Per citare il Paul Celan del Meridiano – anche lui nato in Bucovina, a cui lei ha dedicato i saggi di Al di là della montagna, Il Saggiatore 2012 –, possiamo partire da un luogo sperduto e apparentemente marginale del mondo, oppure trovarci con una lingua "minore" nel supposto centro del mondo, ma se abbiamo l'arroganza di chiudere il semicerchio della nostra ricerca, allora non si produce altro che disastro…
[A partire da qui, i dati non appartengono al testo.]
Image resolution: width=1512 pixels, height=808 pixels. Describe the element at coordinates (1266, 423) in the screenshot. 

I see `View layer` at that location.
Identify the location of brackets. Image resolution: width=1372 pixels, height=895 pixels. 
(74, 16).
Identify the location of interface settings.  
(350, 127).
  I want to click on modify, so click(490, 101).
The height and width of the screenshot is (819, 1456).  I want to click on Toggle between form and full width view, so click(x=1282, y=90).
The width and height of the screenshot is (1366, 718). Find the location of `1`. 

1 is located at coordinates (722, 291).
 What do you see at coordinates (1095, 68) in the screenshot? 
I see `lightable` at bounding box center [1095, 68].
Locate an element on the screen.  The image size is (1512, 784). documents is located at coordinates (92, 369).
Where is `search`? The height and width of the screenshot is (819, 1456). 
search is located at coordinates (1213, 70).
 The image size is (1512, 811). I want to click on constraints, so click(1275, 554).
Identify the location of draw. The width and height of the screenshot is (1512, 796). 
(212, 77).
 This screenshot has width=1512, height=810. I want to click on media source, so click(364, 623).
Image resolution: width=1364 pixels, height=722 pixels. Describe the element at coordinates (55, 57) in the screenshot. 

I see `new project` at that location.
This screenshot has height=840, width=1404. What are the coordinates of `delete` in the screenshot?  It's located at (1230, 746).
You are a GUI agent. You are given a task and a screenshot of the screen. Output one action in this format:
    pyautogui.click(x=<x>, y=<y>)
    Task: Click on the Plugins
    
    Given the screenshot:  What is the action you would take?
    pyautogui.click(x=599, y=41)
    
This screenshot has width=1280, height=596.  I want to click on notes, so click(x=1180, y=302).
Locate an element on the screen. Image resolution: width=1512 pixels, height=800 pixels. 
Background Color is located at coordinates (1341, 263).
Norman Manea: Per non chiuderlo e per citare una famosa opera di Lev Šestov, credo serva una nuova alleanza, un dialogo continuo, non una contrapposizione fra Atene e Gerusalemme. Serve circolazione, letteralmente serve traduzione. Circolazione tra un centro razionale (Atene) e un cuore spirituale del nostro mondo (Gerusalemme, come centro simbolico-spirituale). Il problema dello straniero, in tutte le sue forme, in tutte le sue sfaccettatura, il problema dell'alterità ci interroga oggi più che mai su questa circolazione. Isolarsi significa cedere il passo. All'esilio della parola, consegue allora il suo svuotamento, il suo disastro. La parola impagliata non parla, né vibra. Muore. Non c'è più meridiano, allora, ma una linea retta tesa da noi al nulla.
@oilforbook
Nato in Bucovina nel 1936, Norman Manea è sopravvissuto alla persecuzione nazista, dopo essere stato internato, sotto il regime di Antonescu, in un campo ucraino dal 1941 al 1945. Ha vissuto in Romania gli anni bui della censura e del progressivo irrigidirsi del sistema-Ceauscescu, esercitando fino al 1974 la professione di ingegnere. Nel 1986, ha scelto di vivere a New York, dove oggi insegna, lasciando definitivamente la Romania ma continuando a scrivere nella lingua madre. I suoi libri, in Italia, hanno trovato un traduttore d'eccezione in Marco Cugno e sono tutti editi dal Saggiatore. L'edizione italiana della Busta nera (2009), a differenza di quella inglese, grazie al lavoro di Cugno sulle stratificazioni linguistiche di Manea è pubblicata in edizione integrale. Al racconto (Felicità obbligatoria, 2008) e al romanzo (Il ritorno dell'huligano, 2004 e Rifugio magico, 2012), Manea affianca un'ispirata attività saggistica, tra cui le conversazioni con Saul Bellow (Prima di andarsene, 2009) e quelle a distanza con due poeti romeni, Paul Celan e Benjamin Fondane (Al di là della montagna, 2012). Particolarmente utile, per capire l'universo e il contesto dell'Autore è il volume di interviste di Stein Hannes, sempre edito dal Saggiatore, Conversazioni in esilio (2012).